Проповедник закрыл глаза и ослабевшим, изнеможенным голосом тихо, но внятно сказал:
— Аминь!
— Аминь! — послушно откликнулся зал, и тут же под светлыми сводами гулко зарокотал орган. Затем торжественно и печально запел хор, в слитном звучании его голосов нежно зазвенело сопрано солистки:
Кругом меня печаль и мгла,
С трудом иду вперед…
…Чрез тьму сомнений и греха
Он знает путь…
Катерина пела со всеми, радость переполняла ее, и, когда хор умолк и в наступившей тишине послышался слабый, отечески добрый голос старого пресвитера, она едва не заплакала от умиления.
Старец пресвитер объявил, что на молении присутствуют зарубежные братья, прибывшие из Англии и Голландии. Зарубежные братья поднялись, Катерина, глянув на них, опять вспомнила о Пахомове: привести бы его сюда, и пусть бы посмотрел он на заграничных единоверцев! Вот они какие, молодые, сильные, про таких не скажешь, что они от неразумия ползают во прахе. А сестра, которая с ними приехала, может, все науки превзошла, но она, Катерина, может сейчас подойти к ней и, как родную, поцеловать…
В руках пресвитера забелела бумажка.
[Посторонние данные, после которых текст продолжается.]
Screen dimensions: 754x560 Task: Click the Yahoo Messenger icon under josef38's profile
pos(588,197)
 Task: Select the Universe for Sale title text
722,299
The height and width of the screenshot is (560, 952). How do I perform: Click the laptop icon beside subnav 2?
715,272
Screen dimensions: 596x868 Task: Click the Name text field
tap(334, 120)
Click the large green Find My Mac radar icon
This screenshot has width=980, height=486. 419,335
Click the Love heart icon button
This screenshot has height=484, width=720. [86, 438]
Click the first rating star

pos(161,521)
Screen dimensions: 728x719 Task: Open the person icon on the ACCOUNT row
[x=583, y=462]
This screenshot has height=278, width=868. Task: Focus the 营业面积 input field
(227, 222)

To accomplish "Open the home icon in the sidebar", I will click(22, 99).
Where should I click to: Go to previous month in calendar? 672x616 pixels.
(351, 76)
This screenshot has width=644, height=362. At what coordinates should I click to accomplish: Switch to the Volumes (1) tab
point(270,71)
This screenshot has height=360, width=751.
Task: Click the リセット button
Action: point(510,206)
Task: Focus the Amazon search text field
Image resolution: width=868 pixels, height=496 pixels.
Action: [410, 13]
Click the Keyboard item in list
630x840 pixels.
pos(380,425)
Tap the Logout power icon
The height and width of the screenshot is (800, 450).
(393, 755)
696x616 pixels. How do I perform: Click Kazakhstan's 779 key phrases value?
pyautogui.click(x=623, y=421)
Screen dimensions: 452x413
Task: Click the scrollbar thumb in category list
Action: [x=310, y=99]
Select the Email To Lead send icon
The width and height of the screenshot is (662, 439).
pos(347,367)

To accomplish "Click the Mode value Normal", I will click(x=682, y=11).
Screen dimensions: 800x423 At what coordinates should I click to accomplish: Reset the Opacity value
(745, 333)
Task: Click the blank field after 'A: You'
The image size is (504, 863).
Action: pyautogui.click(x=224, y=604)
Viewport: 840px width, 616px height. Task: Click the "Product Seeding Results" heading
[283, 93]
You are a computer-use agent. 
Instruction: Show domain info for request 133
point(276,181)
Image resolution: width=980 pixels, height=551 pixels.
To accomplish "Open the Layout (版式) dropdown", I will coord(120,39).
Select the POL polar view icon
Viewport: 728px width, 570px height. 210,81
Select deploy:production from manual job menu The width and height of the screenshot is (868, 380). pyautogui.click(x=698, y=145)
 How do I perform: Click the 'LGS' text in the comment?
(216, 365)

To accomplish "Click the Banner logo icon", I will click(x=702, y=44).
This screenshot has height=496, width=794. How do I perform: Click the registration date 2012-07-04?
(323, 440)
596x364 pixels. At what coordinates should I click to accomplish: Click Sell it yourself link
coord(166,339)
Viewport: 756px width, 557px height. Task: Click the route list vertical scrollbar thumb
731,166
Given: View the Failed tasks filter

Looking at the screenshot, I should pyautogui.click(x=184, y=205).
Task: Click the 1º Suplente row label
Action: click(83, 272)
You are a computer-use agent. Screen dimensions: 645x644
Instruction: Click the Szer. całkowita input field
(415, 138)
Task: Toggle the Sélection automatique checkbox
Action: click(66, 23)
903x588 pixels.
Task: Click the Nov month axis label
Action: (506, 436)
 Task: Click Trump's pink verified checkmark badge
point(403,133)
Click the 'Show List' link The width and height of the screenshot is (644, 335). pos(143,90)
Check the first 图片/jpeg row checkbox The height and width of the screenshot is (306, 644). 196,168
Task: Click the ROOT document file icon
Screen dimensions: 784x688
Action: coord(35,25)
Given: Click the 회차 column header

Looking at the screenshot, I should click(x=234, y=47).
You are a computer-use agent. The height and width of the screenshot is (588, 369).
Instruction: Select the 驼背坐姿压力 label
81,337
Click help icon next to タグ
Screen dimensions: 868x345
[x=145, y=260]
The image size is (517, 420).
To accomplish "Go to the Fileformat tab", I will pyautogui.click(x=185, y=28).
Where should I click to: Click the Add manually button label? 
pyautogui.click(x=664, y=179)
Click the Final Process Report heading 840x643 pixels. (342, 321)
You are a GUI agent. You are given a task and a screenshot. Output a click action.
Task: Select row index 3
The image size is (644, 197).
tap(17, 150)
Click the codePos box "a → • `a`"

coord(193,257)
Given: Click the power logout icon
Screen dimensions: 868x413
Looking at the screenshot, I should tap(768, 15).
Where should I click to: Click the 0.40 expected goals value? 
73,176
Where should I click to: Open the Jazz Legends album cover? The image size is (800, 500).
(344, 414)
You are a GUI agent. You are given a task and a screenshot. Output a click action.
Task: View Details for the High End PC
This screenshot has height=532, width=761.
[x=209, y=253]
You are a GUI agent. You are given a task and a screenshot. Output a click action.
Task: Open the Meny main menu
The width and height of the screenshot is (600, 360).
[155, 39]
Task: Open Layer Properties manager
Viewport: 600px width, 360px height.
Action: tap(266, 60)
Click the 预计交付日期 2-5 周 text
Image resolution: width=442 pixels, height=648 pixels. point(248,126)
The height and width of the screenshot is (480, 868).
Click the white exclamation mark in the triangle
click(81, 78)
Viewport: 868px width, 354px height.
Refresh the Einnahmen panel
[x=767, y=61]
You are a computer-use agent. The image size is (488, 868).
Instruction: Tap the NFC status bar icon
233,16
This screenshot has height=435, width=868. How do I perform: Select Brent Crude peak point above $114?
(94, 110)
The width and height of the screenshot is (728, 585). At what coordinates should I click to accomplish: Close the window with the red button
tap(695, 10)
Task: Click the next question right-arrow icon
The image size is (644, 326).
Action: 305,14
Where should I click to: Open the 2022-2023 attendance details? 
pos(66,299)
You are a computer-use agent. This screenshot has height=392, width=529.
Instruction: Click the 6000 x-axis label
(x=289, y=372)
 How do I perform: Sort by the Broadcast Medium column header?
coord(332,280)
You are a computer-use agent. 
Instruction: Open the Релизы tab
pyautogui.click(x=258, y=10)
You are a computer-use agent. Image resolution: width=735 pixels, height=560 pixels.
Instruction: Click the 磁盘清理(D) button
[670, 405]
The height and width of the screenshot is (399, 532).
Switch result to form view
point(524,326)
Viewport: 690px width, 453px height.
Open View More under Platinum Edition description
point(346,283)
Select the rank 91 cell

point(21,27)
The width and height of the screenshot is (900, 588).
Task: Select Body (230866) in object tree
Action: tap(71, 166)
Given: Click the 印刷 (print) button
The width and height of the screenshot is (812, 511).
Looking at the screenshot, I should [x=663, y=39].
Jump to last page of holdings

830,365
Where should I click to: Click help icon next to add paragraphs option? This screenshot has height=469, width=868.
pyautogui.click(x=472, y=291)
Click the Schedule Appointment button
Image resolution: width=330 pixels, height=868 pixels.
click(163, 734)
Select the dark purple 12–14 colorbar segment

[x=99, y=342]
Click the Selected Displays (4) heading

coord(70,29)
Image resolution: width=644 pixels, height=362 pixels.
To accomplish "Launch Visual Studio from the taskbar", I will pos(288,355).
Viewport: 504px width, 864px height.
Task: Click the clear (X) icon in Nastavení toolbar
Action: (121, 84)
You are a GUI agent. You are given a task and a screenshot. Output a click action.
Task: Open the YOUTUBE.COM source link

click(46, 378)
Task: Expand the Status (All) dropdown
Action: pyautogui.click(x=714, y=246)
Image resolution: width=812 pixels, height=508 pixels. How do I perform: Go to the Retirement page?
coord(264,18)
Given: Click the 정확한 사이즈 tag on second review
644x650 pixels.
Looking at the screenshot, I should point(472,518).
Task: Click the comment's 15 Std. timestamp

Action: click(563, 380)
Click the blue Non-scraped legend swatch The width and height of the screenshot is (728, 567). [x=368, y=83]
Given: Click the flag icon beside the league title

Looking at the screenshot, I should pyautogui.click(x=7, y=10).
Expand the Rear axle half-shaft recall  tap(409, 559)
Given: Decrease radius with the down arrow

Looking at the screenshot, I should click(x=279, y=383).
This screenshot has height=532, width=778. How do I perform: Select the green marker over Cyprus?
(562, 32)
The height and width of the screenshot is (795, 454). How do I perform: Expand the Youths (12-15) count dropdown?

Это была телеграмма, тоже из-за границы; разомлевший от духоты зала старец прочел ее вслух, и Катерина еще и еще раз горделиво ощутила значительность того святого дела, в котором и ей, маленькому, незаметному человеку, посчастливилось принять участие. Молодые братья, посланные на обучение в лондонский баптистский колледж, сообщали, что они пребывают в благополучии. Один из братьев, правда, болел и лежал в госпитале, но теперь, благодаренье богу, поправился и уже приступает к занятиям.
— Пожелаем ему и другим братьям успеха в науках, чтобы они с пользой потрудились в винограднике божьем. Аминь.
— Аминь! — согласно и слитно откликнулись в зале, и все стали подниматься.
Катерина тоже поднялась, готовая обнять каждого, кто подойдет с прощальным поцелуем. В этот момент ее тронули за руку. «Тетя Поля!» — радостно догадалась она.
Но перед ней была не тетя Поля, а заграничная сестра. Она что-то проговорила по-своему, затем, выхватив из сумочки аккуратно сложенную бумажку, сунула ее Катерине. Та растерянно приняла бумажку, а когда развернула ее, увидела распростертого над чернотою строчек царского орла.
«Орленая!» — всколыхнулась Катерина. Так родители ее говорили о двух казенных бумагах, оставшихся в доме от царских времен… Какое-то там школьное свидетельство и еще что-то… Ну, а здесь что?
«Ожидая от верных сынов родины… активной борьбы с коммунизмом во всех его проявлениях…» Вон оно как! Но кто же ожидает? Ага, император, царь, значит. Откуда бы ему нынче взяться, русскому-то царю?
Катерина поспешно и почти судорожно вскинула голову. Никого в зале не было, кроме брата-распорядителя. Он уже шел к ней, пробираясь между скамеек.
— Ты чего же, сестра? — еще на ходу спросил он и, подойдя ближе, с будничной озабоченностью прибавил: — Мне запирать пора, ты ступай отдыхай!
Катерина молча протянула ему бумажку. Брат-распорядитель глянул искоса и сразу отпрянул: царский герб, старое правописание…
— Откуда взяла? — спросил он тихо.
— Иностранка подсунула. Та, рыжая.
Катерина сказала это со злобой. Но брат-распорядитель не остановил, не осудил ее. Перевернув бумажку, он выхватил из текста только одну фразу: «Русским людям, находящимся под игом коммунизма…» И подпись: «Владимир».
Круглое лицо брата-распорядителя вытянулось и посерело: «Распутывайся теперь с этаким… подкидышем… А дома ждут, обед, поди, простыл».
— Ты никому не показывала? — спросил он, осторожно складывая бумажку.
— Никому, — ответила она.
Брат-распорядитель испытующе поглядел на сестру. Вид у нее был отнюдь не смиренный, она вся пылала, в глазах были гнев и боль.
«Обед-то наверняка простыл», — с отчаянием подумал брат-распорядитель, но по привычке повелительного обращения с тишайшими посетителями молитвенного дома грубовато сказал:
— Ты помалкивай. Никому ни слова, слышишь?
Катерина кивнула, и брат-распорядитель, уже окончательно овладев собой, деловито сунул бумажку во внутренний карман пиджака.